Dr. Sharon Mitchell has a plea to adult video producers and webmasters: "Stop calling!"
"I've gotten calls and emails from 16 companies," Mitchell said. "I've been out for three weeks, and I've got 5,000 e-mails to answer, and half of them are, like, 'You've got to give us IDs for these people.'"
It's a side effect of the 2257 fever that's sweeping the industry. Everyone wants to try to be in compliance with the updated record-keeping and labeling regulations that go into effect on June 23, and apparently some have figured that the best way to solve their missing performer ID problems wholesale is to dump the problem on AIM – and specifically, Mitchell herself.
"Look, the law's not for medical people; it's for pornographers. It has nothing to do with me," she responded. "I can give them a copy of a patient ID number, but that is as far as I can go."
It's not that Mitchell is being obstructionist; it's the law.
"It's all about HIPAA," she explained. "I forget the exact acronym. It's the basic privacy code that says that each patient has some relevant right to privacy."

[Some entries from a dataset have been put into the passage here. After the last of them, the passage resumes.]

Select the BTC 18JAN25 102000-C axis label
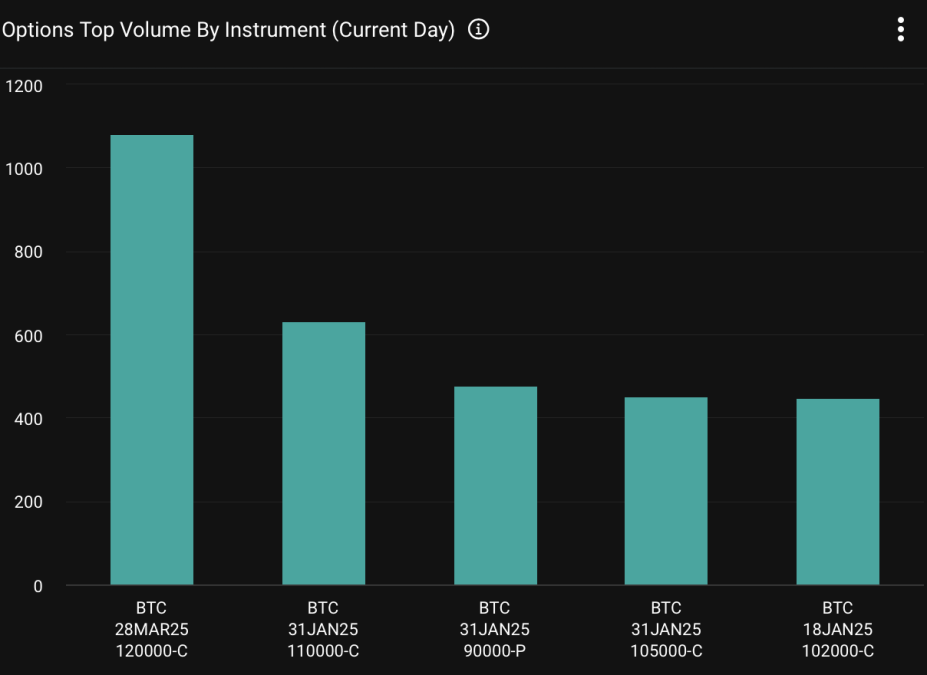The image size is (927, 675). click(838, 629)

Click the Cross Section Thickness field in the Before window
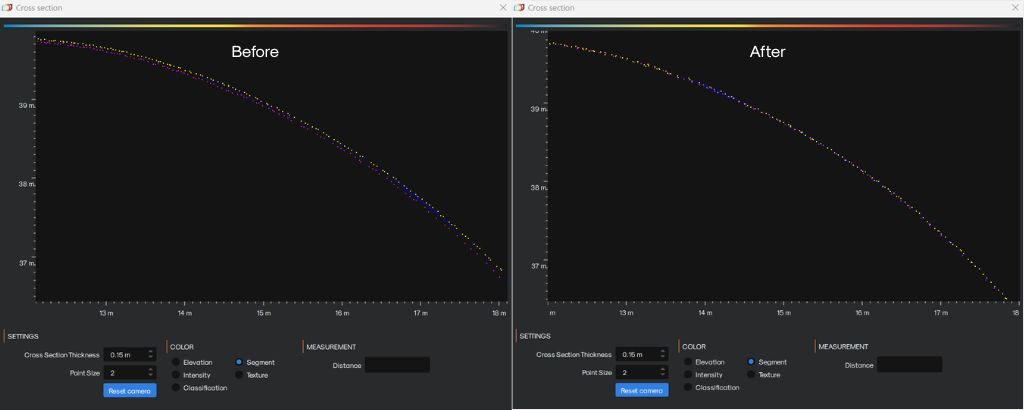tap(124, 355)
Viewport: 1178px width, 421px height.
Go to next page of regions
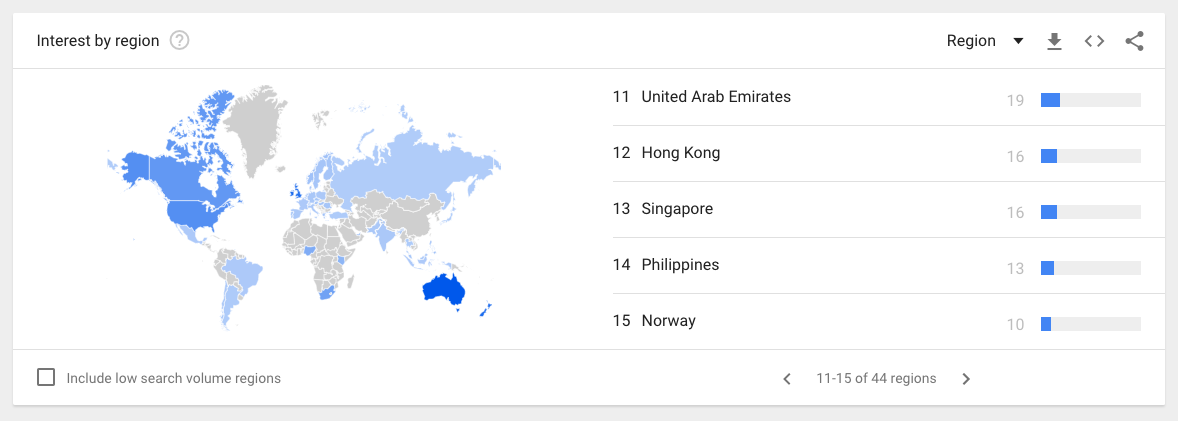click(966, 379)
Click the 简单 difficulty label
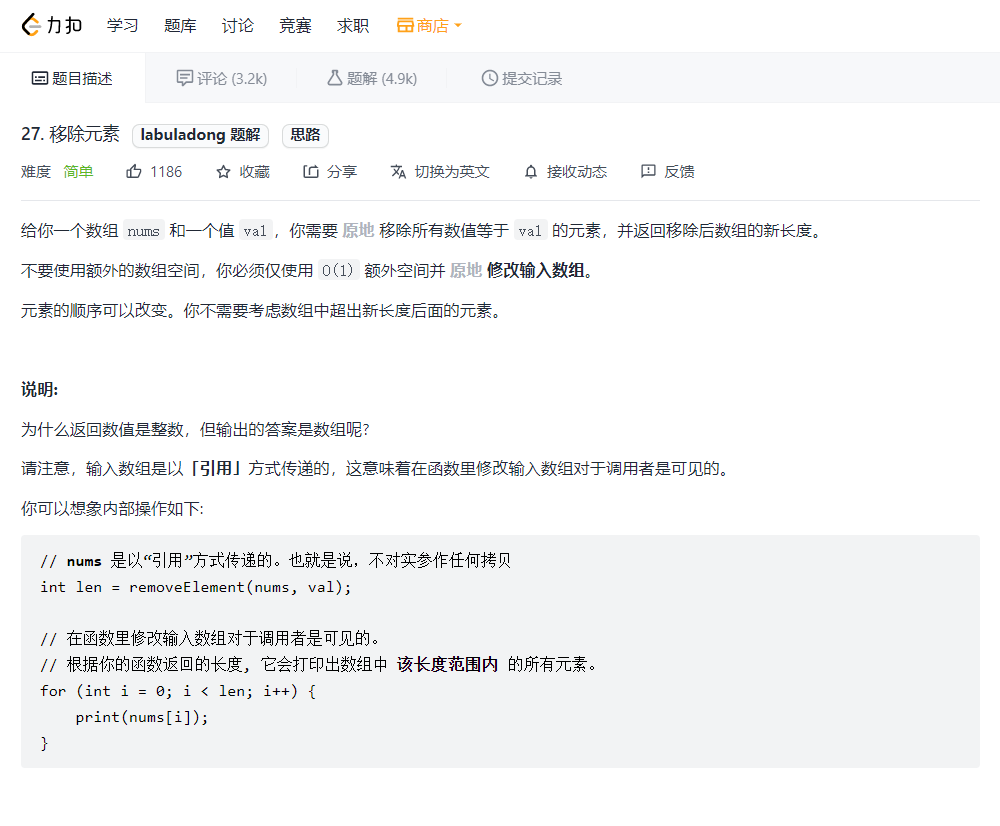 tap(78, 171)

What Mitchell is talking about is the Health Insurance Portability and Accountability Act of 1996, whose main purpose is to allow people changing jobs to maintain their health insurance coverage during the changeover, or even if they're out of work for some period of time. But part of that law contains privacy provisions that could get Mitchell and AIM in real trouble if they're violated.
"Every health care provider, regardless of size, who electronically transmits health information in connection with certain transactions, is a covered entity," states a summary of the law that can be downloaded from the Health and Human Services website.

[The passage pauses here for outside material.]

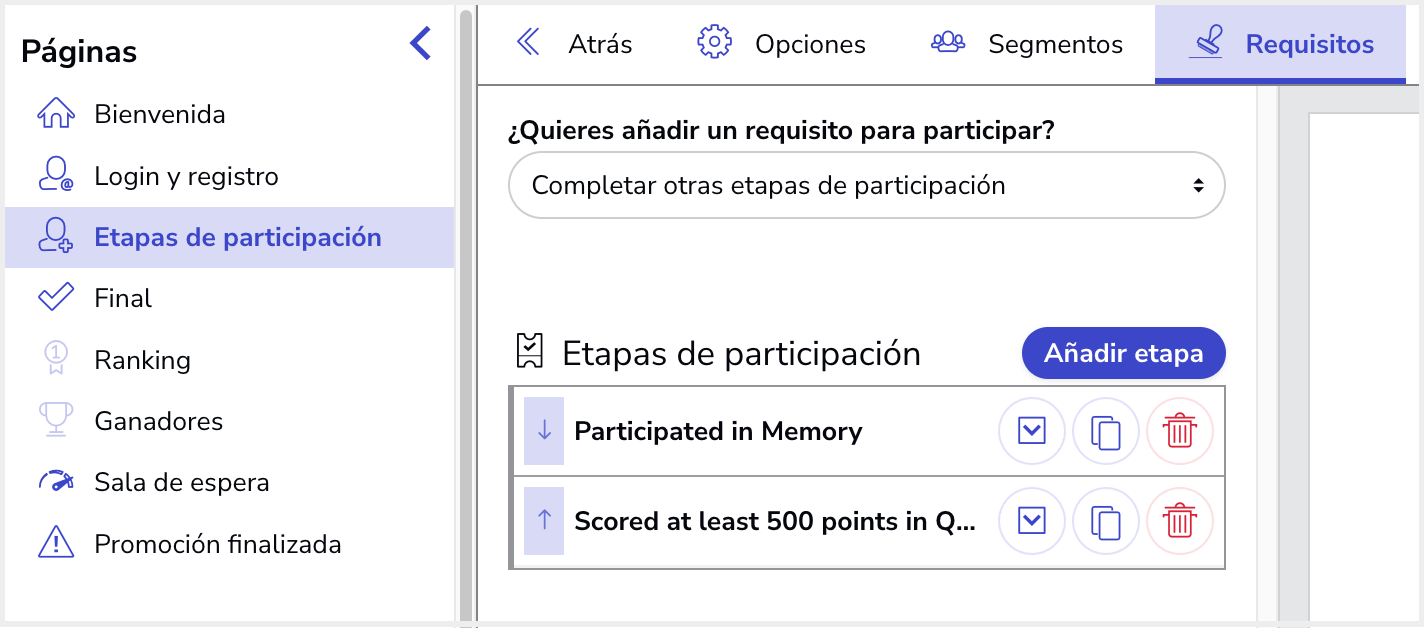Image resolution: width=1424 pixels, height=628 pixels.
Task: Click the Añadir etapa button
Action: (1123, 353)
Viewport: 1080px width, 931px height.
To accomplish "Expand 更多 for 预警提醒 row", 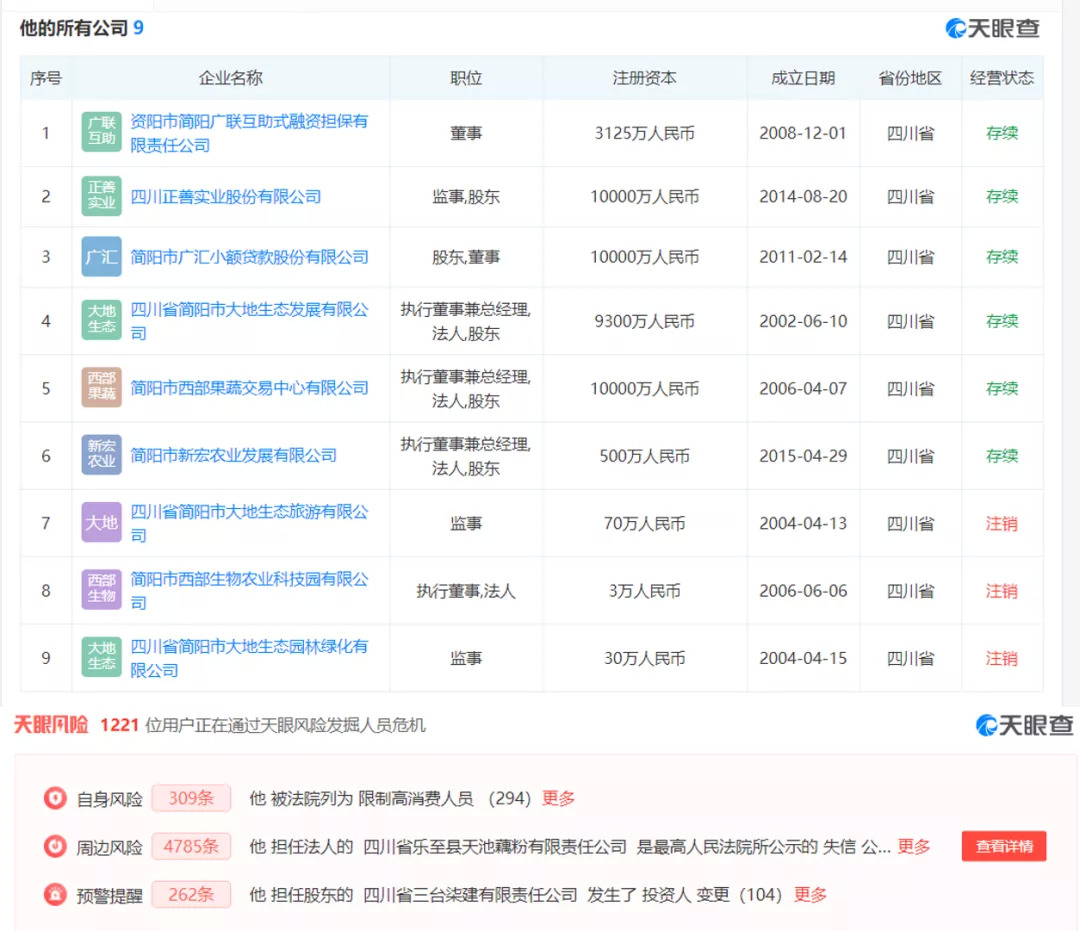I will coord(810,894).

"The Privacy Rule protects all 'individually identifiable health information' held or transmitted by a covered entity or its business associate, in any form or media, whether electronic, paper, or oral," the summary continues.
There are certain instances when the health care provider may be required or permitted to make disclosures, such as in response to a subpoena or court order, or with the permission of the patient, or for research. But disclosure to help adult production companies comply with 18 USC 2257 isn't one of them, and such permission isn't part of AIM's standard HIV-status disclosure agreement.
"It doesn't give me a release for their real name or address or picture," Mitchell explained. "I can put their stage name up on a quarantine list; not a real name. That's pretty much all I can do. The closest thing that we can do, that we've always been doing, is to release the patient ID number, which is the picture ID number of that person."
A performer's AIM ID number is derived from the picture identification document he or she presents when being tested, and since that identification document then forms part of the performer's medical record, AIM can't reveal that without suffering major penalties.
"If I could do it, I would, but I can't," Mitchell summarized. "It's illegal."
In fact, the HIPAA summary reflects both civil and criminal penalties for unauthorized disclosure, including a minimum of up to 10 years in prison and a $50,000 fine per incident.
So, Mitchell pleads, stop calling and emailing to request disclosure of her patients' picture IDs. She can't do it. It's that simple.